Climate Change News (CCN) is a quarterly newsletter designed to keep you up-to-date on PCC activities and to help create an integrated, interdisciplinary community of students, faculty and researchers working on issues related to climate.
Mural by Ray Troll on display in the Fisheries Science Building Lobby
Join the PCC community for our annual Winter Welcome Reception in the Lobby and Auditorium of the Fishery Sciences Building on January 23, 2013. Get reconnected with the PCC community and upcoming activities--meet this years' PCC board, graduate fellowship recipients, and new climate faculty and comment on the upcoming PCC/academic program review (GCeCS and minor). Please register your intent to join us here: https://catalyst.uw.edu/webq/survey/abrewer/187221
Thank you to recent contributors to the PCC Discretionary and Graduate Education Funds...your contributions help make events like our winter welcome possible and enable us to dream of an endowed fund for graduate programming.
The geosciences community met in San Francisco in December 2012 for the annual meeting of the American Geophysical Union. Along with 20,000 other scientists, almost 300 presentations were either presented or co-authored by University of Washington faculty, staff and students. Of those, over 200 were related to observing, understanding, and predicting, the earthʼs climate system, with over 100 presented by University of Washington scientists. Presentations covered diverse topics from understanding the effects of climate change on local water availability both here and in Africa, comparison of satellite observations of atmosphere temperature to models, observations of warming of the deep ocean over the last 30 years, observed changes in the speed of the glaciers that reach the ocean in Greenland. Also discussed were new methods for inferring past temperatures from ice-cores from Greenland and Antarctic ice-sheets, and from organic molecules in lake sediments in the tropics. Observations of and improving the representation of clouds in models was the subject of numerous talks, as was the changing climate in the Arctic. The depth and breadth of research in climate and climate change science that is being done at the University of Washington is a bit overwhelming, but looking over the list of presentations at the AGU meeting reminds us that there are people in adjacent offices and in buildings across campus that are connected by their common interest to help humanity to deal with the changes that this century will bring.
-LuAnne Thompson, PCC Director
This year PCC activities focus on the physical and chemical changes in the ocean that have been observed and attributed to natural and anthropogenic climate change as well as the ecological responses to those changes. We'll be hosting or assisting with activities on or related to this theme in 2013.
PCC Summer Institute Sept. 11 to Sept. 13, 2013 on "Response of Marine Ecosystems to climate forcing: causes and consequences" Joint with IGERT, accepted as a FHL Centennial Symposium. Check the PCC Summer Institute Event Page for updates as they become available.

◆ **Problems to work on**:
- 1) Extract the passage of the PCC newsletter between "-LuAnne Thompson, PCC" and "they become available.", inclusive.
- 2) What dates does the PCC newsletter give for the 2013 PCC Summer Institute?

◆ **Records shown**:
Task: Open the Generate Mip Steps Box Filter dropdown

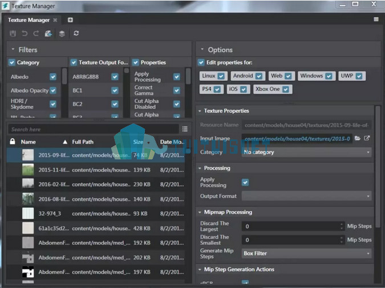Action: [306, 253]
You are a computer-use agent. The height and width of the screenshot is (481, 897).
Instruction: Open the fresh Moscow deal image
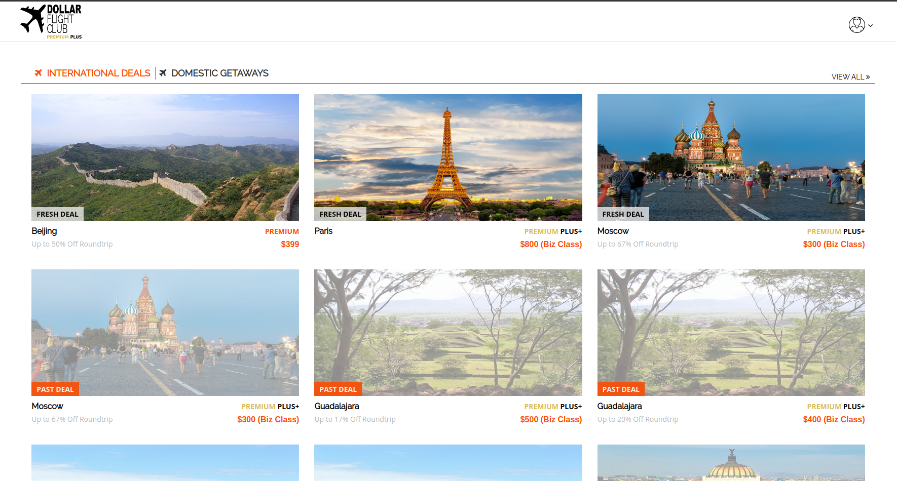[x=731, y=152]
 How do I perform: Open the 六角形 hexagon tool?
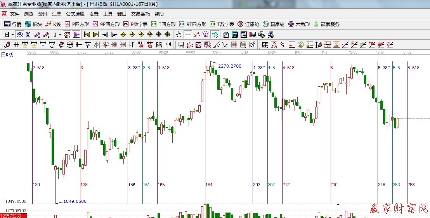pos(299,24)
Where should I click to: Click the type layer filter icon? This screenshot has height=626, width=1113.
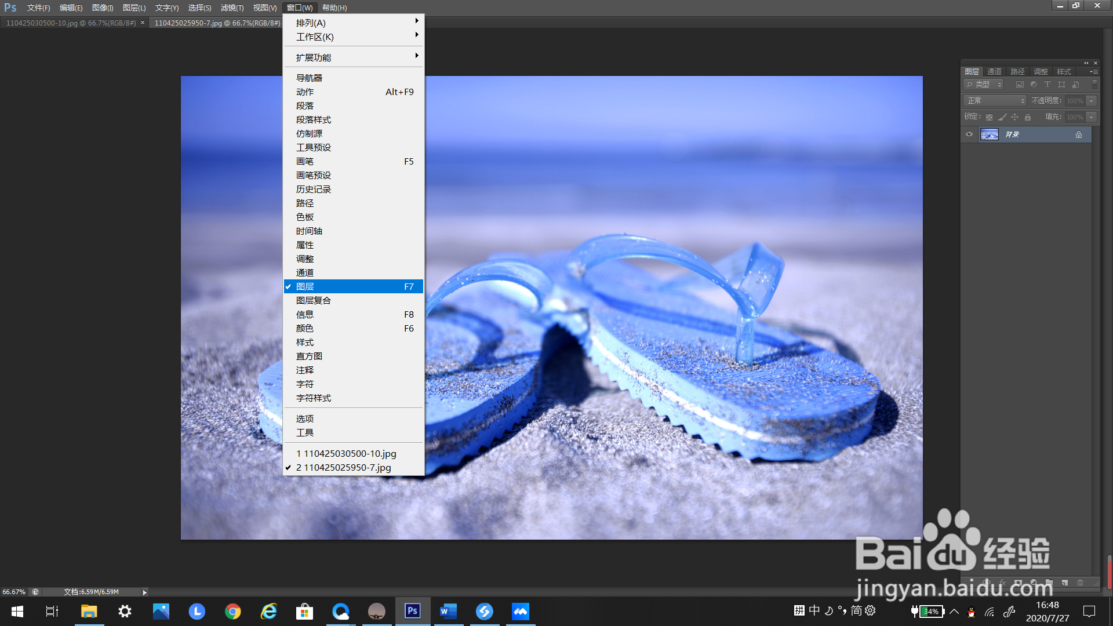click(1047, 85)
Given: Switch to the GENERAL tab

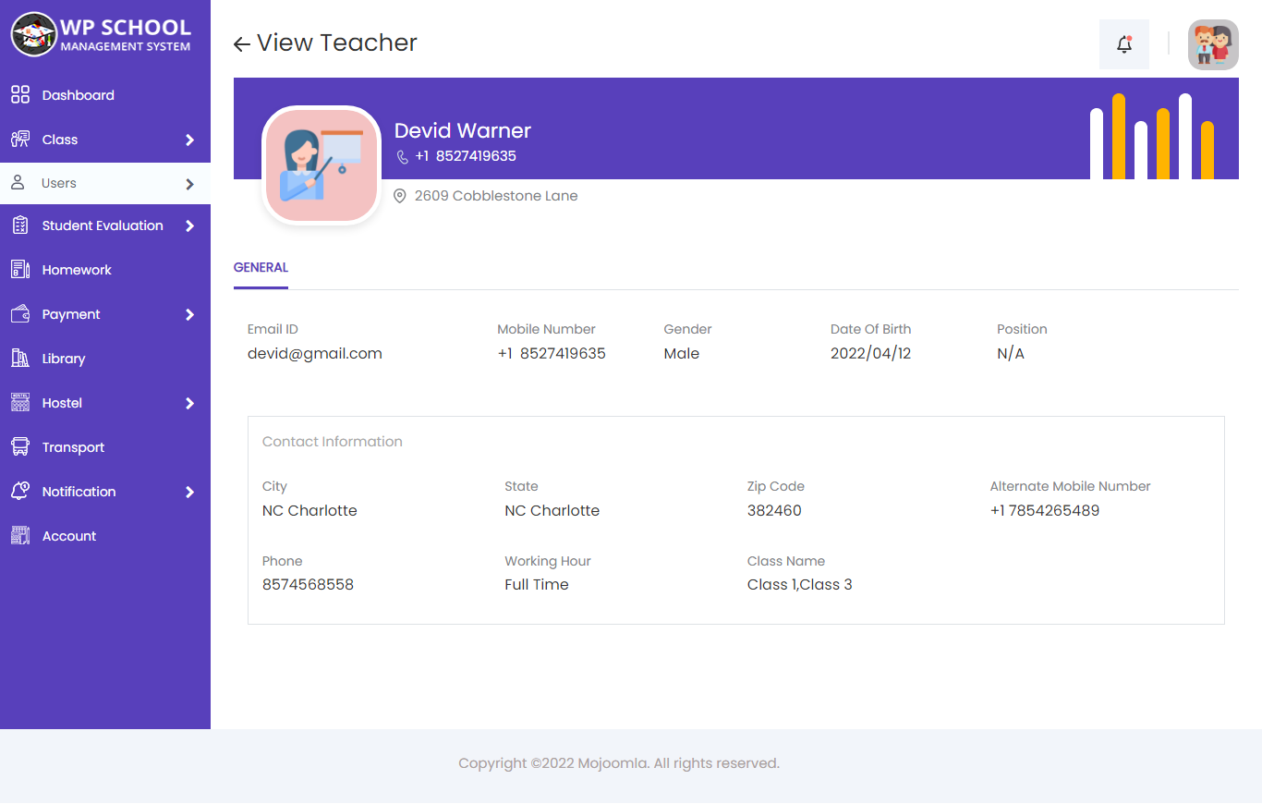Looking at the screenshot, I should [x=261, y=267].
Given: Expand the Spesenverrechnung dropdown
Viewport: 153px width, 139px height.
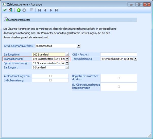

◆ **The results**:
- 1)
-LuAnne Thompson, PCC Director
This year PCC activities focus on the physical and chemical changes in the ocean that have been observed and attributed to natural and anthropogenic climate change as well as the ecological responses to those changes. We'll be hosting or assisting with activities on or related to this theme in 2013.
PCC Summer Institute Sept. 11 to Sept. 13, 2013 on "Response of Marine Ecosystems to climate forcing: causes and consequences" Joint with IGERT, accepted as a FHL Centennial Symposium. Check the PCC Summer Institute Event Page for updates as they become available.

- 2) Sept. 11 to Sept. 13, 2013.